Where I belonged? Oh how I wished I didn’t belong there. I didn’t, did I? In the Payne family. How I came from them, I had no idea. I was nothing like them. Maybe I was adopted? That would be great. No, my birth certificate was black and white. I was begot from Chloe Lambert and Nathan Payne. The all-American couple. Sure, they clothed and fed and sheltered me, kissed my booboos, sent me to public school and drove me to church. But they always treated me like the odd girl out.
Tammy and Perry were always more important. And they were invariably in trouble. Nothing Momma’s money couldn’t remedy. Chirping hatchlings devouring the regurgitation.

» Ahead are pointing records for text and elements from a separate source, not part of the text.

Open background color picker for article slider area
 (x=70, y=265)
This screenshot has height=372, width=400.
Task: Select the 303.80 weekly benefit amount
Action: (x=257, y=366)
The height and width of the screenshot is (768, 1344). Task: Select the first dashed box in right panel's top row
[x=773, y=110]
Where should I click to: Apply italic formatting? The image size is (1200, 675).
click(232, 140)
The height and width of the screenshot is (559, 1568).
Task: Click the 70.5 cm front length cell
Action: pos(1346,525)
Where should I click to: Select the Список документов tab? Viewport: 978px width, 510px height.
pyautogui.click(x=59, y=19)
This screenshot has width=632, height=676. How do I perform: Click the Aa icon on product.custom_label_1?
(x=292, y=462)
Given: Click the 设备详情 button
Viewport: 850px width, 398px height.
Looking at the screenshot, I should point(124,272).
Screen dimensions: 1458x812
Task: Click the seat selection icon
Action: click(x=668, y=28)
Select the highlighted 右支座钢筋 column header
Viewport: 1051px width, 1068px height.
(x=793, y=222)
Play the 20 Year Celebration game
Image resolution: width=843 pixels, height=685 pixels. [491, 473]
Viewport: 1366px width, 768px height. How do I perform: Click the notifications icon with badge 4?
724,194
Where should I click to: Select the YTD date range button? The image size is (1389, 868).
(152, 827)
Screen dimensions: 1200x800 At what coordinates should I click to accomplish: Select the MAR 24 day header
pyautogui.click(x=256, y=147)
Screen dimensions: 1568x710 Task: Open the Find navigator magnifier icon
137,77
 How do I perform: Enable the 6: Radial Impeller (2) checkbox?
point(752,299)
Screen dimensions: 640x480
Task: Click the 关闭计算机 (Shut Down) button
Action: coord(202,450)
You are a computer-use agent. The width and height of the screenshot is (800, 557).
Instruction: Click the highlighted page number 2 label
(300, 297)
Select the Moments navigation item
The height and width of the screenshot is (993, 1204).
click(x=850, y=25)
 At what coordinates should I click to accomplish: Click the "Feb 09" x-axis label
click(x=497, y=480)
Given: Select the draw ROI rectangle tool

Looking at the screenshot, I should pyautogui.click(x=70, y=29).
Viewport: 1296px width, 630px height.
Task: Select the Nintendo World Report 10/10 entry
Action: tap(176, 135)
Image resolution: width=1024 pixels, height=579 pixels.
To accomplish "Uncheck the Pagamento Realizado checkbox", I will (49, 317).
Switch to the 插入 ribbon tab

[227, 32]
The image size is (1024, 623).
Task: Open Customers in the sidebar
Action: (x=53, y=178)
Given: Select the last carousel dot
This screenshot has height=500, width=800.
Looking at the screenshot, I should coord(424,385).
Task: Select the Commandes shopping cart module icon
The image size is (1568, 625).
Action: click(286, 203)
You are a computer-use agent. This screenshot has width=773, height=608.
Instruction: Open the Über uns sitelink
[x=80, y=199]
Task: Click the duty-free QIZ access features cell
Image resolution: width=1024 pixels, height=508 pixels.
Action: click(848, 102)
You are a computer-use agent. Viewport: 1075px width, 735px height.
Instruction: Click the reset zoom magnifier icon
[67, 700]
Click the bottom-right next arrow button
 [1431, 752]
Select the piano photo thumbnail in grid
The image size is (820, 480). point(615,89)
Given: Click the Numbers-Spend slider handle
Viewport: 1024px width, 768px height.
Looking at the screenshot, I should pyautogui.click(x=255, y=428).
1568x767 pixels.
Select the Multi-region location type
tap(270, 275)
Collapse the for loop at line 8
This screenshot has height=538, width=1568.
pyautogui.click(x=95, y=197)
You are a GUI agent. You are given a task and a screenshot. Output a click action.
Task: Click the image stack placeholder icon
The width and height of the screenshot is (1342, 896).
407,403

I wished I belonged here. Right here. If here was real, that is. I would have had a much more glamorous job in the forties. Maybe I could’ve been a switchboard operator? That would’ve been fun. I heard men used to dial the operator just to have a girl to talk to. Maybe I could’ve made dates with some classy guys. Yeah, perhaps switchboard operator was not much better than being a file clerk in the peon job category but, hey, it would’ve been more enjoyable. I knew it would have.
Or maybe I’d have been a girl newspaper reporter. War correspondent. No, not that. Dangerous. How about covering the gossip scene in Hollywood? Yeah, that’d have been great. Interviewing Cary Grant and William Powell and hey, why not, Vera Blandings. At least that way I’d have known what the first love of my father’s life had been like. I wonder why they broke up.
And I’d write Pulitzer Prize-winning articles for the front page, on important issues of the day. Wouldn’t I be something? And I’d be respected. And I’d have friends. Witty, intellectual friends. We’d go to parties and premieres and jet set. Not just an email relationship with a roommate that I’d never actually seen face-to-face. I didn’t even know what Ashley looked like. Probably heavy, with short hair. Taller than me though. Everyone was taller than me.
It would have been fun living in the forties with my dream man. He wouldn’t have let me miss our wedding. Mr. and Mrs. Jones. Mrs. Donna Jones. I couldn’t wait to drop my maiden name. I wasn’t going to hyphenate. Speaking of my Mr. Jones, where did he evaporate off to? He’d said I would meet someone from Momma’s past. Check. Been there, met Bill Blandings. Now I was done.
The wind roared in. I heard music. Oh no. Not that one—yep. The darned “Donna” song again.